Net charge of Fe^III complexes of NA (•) and MA (○) as determined by high-voltage paper electrophoresis at pH 7.0 under aerobic conditions in the dark.

Figure 4

Spectrophotometric titration against maltol of a 43.5 μm solution of Fe^IIINA complex. Fe^IIINA dissociates with increasing concentrations of maltol, leading to the formation of the orange Fe^IIImaltol complex. The concentrations of maltol used are indicated.

Figure 5

The influence of pH on pFe³⁺ (A) and pFe²⁺ (B) values for hydroxide, NA, DMA, EDTA, and DFO. The total Fe concentration was 1 μm and the total ligand concentration was 10 μm. The higher the pM value, the more effective the ligand.

Figure 6

Migration times of NA and its Fe complexes as measured by CE. A, NA alone; B, Fe^IINA; C, Fe^IIINA.

Figure 7

Computer simulations of the pH dependence of the Fe complexes of NA and DMA. A, Fe^III and NA; B, Fe^III and DMA; C, competition for Fe^III between NA and DMA; D, Fe^II and NA. In all cases, the total Fe concentration is 1 μm, and NA or DMA is present at 10 μm.

Figure 8

Computer simulations of the pH dependence of the Zn and Cu complexes of NA and MA. A, Zn^II and NA; B, Cu^II and NA; C, competition for Zn^II between NA and DMA; D, competition for Cu^II between NA and DMA. The total concentration of Zn^II or Cu^II is 1 μm, and NA or DMA is present at 10 μm.

Figure 9

Computer simulations of the competition between citrate and NA for Fe^III (A) and Fe^II (B).
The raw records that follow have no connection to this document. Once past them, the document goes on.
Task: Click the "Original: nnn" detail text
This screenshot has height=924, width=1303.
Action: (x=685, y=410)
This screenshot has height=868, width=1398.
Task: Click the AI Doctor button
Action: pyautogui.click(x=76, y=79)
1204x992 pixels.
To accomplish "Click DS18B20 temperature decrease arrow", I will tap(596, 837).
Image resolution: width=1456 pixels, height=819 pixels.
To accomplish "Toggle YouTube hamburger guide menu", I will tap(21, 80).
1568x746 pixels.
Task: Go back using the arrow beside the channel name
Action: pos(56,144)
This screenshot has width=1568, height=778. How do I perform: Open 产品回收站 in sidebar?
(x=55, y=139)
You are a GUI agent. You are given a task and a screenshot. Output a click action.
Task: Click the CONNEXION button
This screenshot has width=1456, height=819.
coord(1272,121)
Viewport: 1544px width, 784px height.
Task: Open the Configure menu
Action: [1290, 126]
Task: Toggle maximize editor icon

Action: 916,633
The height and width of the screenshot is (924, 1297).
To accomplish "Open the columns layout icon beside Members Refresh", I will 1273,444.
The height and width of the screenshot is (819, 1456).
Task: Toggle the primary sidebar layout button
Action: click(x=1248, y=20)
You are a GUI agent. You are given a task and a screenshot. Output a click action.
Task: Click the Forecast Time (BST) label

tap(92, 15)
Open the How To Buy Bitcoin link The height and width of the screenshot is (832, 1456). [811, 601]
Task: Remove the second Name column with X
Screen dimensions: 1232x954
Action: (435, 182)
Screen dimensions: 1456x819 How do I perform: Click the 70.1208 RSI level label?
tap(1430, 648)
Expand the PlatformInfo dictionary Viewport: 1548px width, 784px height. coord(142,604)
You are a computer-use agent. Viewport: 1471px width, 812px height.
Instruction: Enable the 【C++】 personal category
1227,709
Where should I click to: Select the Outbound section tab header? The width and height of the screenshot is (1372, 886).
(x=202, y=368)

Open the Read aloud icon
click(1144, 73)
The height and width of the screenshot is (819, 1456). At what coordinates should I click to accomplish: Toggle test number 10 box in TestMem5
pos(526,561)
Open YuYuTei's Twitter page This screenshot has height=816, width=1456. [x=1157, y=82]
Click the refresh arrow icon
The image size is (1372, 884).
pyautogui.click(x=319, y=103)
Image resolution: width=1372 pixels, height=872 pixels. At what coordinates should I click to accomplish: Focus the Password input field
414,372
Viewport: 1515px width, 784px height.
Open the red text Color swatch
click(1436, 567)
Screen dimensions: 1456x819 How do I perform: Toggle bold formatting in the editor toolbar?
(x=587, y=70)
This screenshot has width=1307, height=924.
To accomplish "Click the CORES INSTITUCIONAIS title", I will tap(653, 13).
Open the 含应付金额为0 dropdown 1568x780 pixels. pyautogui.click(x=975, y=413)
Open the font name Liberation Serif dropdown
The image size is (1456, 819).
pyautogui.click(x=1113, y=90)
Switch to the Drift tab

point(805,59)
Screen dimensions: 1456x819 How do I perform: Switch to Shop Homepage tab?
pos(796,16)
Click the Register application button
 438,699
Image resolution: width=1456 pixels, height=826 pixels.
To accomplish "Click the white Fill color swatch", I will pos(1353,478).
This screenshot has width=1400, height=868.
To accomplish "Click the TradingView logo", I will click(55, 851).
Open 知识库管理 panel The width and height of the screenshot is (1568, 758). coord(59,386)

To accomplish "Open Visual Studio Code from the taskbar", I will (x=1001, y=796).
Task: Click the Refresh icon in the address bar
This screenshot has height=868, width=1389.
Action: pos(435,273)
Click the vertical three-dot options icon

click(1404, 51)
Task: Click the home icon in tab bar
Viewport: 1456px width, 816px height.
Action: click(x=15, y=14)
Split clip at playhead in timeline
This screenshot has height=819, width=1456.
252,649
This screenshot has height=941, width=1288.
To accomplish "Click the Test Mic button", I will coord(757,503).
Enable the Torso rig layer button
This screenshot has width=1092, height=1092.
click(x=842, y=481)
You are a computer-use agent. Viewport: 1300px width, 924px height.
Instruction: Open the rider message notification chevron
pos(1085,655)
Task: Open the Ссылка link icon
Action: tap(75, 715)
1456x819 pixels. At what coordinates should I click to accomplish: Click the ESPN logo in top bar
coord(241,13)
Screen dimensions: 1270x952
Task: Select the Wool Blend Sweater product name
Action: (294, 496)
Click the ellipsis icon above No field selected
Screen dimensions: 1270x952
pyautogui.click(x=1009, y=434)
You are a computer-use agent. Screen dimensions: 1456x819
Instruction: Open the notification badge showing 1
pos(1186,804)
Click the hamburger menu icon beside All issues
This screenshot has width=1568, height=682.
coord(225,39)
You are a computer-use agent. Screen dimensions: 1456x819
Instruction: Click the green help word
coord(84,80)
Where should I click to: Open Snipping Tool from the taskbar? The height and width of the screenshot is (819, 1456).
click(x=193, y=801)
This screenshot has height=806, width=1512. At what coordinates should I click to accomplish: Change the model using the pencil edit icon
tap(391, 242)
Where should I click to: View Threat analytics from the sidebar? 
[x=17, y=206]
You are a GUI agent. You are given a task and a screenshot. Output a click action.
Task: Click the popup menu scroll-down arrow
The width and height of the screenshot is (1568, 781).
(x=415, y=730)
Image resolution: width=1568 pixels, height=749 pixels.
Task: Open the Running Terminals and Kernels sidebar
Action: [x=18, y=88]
Metal and ligand concentrations are those estimated for the xylem: total Fe = 40 μm, citrate (Cit) = 150 μm, and NA = 20 μm.

Figure 10

Competition for Fe^II between NA and citrate at pH 5.5, as monitored by CE. Citrate was added at 0 min and the amount of Fe^IINA was measured by CE at the times indicated. The inset shows traces from the CE at 2 min (A) and 12 min (B). In each trace, the left peak is NA and the right peak is Fe^IINA.